Audience data giant Nielsen—which agreed to buy IAG Research for $225 million in early April for its consumer engagement expertise in TV shows, commercials and product placements—intends to be the dominant player for such data. Nielsen Co. Executive VP Susan Whiting says that it's still early, and data needs to be better integrated so the media industry can easily connect various strands. “We're not there yet,” Whiting observes. “I see over the next two years a step to presenting information in combination. For example, how exposure on TV translates to activity on the Internet, or how information online translates to sales in stores. Right now, we are presenting the pieces individually. As a first step, we are testing the TV-Internet combination now.”
Whiting says Nielsen's ultimate engagement goal is to put media audience count, brand buzz, ad recall and sales in a single seamless data package.
Engagement measurement is now mostly confined to national media, but some advertisers get excited when the metric surfaces occasionally at the TV station level. Hearst-Argyle Television VP/Sales Kathleen Keefe received a flood of media buyer calls when her station group released a custom research report in March showing high viewer engagement with local newscasts.
“Senior agency executives on the planning side and some advertisers suddenly are sending me e-mails asking when they could meet with me,” she recalls. “I was a bit surprised by the response because it's not always easy to reach some of these executives.” Researcher Frank N. Magid Associates conducted Hearst-Argyle's Local Television Advertising Effectiveness Study, which showed that local TV station news surpassed cable and broadcast network news in terms of viewer trust, engagement and impression of advertisers.
Still, some may argue that advertiser interest in engagement is a passing fad because it is an amorphous metric that is not easily defined. Furthermore, critics say its mash-up of advertising, programming and consumer response is overly complex and perhaps too subjective; viewing data is gleaned from digital TV set-top boxes, portable devices to measure consumer media consumption out-of-home, and the TV viewing habits of DVR users.

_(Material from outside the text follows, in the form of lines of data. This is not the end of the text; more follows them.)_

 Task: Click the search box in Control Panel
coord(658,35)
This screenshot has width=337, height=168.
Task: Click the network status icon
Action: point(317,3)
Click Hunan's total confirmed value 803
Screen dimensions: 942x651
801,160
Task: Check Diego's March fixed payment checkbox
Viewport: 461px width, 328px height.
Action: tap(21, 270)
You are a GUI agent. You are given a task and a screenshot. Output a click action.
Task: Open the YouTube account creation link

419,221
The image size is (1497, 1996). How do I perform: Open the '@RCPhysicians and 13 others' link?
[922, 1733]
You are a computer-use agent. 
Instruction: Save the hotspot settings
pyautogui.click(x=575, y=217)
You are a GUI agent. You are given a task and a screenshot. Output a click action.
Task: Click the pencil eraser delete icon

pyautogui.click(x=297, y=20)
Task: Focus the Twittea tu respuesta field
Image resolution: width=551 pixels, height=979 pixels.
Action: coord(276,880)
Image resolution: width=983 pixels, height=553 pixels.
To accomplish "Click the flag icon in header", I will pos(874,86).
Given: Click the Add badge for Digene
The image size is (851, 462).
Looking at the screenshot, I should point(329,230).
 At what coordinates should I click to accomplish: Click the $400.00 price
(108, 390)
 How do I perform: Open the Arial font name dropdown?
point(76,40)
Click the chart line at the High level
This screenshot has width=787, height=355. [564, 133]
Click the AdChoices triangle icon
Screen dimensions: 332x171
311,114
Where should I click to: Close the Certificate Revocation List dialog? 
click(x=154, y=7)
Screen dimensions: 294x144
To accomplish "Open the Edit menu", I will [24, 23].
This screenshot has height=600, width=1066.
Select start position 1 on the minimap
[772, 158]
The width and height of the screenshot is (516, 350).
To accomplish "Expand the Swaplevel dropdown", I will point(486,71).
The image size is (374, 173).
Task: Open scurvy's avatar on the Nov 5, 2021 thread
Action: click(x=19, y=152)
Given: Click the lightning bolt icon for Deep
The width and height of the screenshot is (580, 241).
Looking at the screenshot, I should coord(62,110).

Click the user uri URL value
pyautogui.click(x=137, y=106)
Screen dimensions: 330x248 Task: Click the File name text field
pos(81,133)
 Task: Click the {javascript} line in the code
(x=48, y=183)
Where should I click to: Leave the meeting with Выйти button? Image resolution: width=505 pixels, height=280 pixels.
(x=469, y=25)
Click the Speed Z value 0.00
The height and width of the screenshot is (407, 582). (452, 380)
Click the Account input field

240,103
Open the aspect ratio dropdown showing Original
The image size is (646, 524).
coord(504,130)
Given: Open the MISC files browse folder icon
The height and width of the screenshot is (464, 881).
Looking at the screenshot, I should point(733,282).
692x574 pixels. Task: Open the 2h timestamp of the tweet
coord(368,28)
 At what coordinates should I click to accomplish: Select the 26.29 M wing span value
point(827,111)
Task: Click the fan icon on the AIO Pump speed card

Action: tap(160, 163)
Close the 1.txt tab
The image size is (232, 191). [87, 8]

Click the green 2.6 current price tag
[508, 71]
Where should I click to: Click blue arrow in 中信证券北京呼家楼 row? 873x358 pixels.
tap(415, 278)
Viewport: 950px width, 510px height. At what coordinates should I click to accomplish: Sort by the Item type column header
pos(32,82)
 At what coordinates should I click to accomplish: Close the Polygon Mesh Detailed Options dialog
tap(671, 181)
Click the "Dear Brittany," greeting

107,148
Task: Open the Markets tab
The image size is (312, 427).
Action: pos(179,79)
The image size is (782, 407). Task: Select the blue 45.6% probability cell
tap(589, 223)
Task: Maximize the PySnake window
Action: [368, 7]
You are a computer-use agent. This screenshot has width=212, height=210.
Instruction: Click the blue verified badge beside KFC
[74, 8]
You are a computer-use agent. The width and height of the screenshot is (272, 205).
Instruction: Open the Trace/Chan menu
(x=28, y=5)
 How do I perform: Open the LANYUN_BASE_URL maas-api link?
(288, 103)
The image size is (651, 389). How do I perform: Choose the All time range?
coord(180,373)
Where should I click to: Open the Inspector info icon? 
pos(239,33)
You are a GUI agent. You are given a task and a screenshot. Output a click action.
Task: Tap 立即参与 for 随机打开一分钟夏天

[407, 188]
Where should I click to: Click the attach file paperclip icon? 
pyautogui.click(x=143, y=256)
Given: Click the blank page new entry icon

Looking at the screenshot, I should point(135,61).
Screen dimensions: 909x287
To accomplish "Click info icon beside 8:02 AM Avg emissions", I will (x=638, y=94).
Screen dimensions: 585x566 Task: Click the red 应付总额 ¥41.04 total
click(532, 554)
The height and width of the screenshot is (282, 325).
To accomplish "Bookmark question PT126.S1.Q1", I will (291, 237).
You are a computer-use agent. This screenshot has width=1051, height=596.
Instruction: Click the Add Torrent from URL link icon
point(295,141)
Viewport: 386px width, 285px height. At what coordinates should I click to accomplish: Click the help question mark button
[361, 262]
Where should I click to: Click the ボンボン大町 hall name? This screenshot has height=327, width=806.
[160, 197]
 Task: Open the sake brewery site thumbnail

Others disagree that engagement will replace the current ratings metric, largely because different classes of advertisers have different goals. For example, retailing and consumer prices for automobiles, fast food, financial services, toothpaste, shoes and pharmaceuticals have little in common.
Says John Lowell, VP and director of captivation at Starcom USA, which buys an estimated $7.8 billion in U.S. advertising annually, “There is no one size that fits all in engagement metrics.”
There's even disagreement whether the ad research industry will eventually develop a standard data set for calculating engagement that is accepted by the entire media industry. A white paper in 2006 said the engagement measure is “a critical advertising paradigm to replace GRPs [gross rating points] in the 21st century.”
“The thing that everyone agrees on is that we need audience metrics that go beyond simply counting eyeballs or readers, although there's not much everyone agrees about after that,” says Robert Barocci, president of the ARF. “It's clear that the days of buying TV just on GRPs is already past for advertisers like Toyota and others. So the big question is, what else do you measure? That thing is what we call engagement.”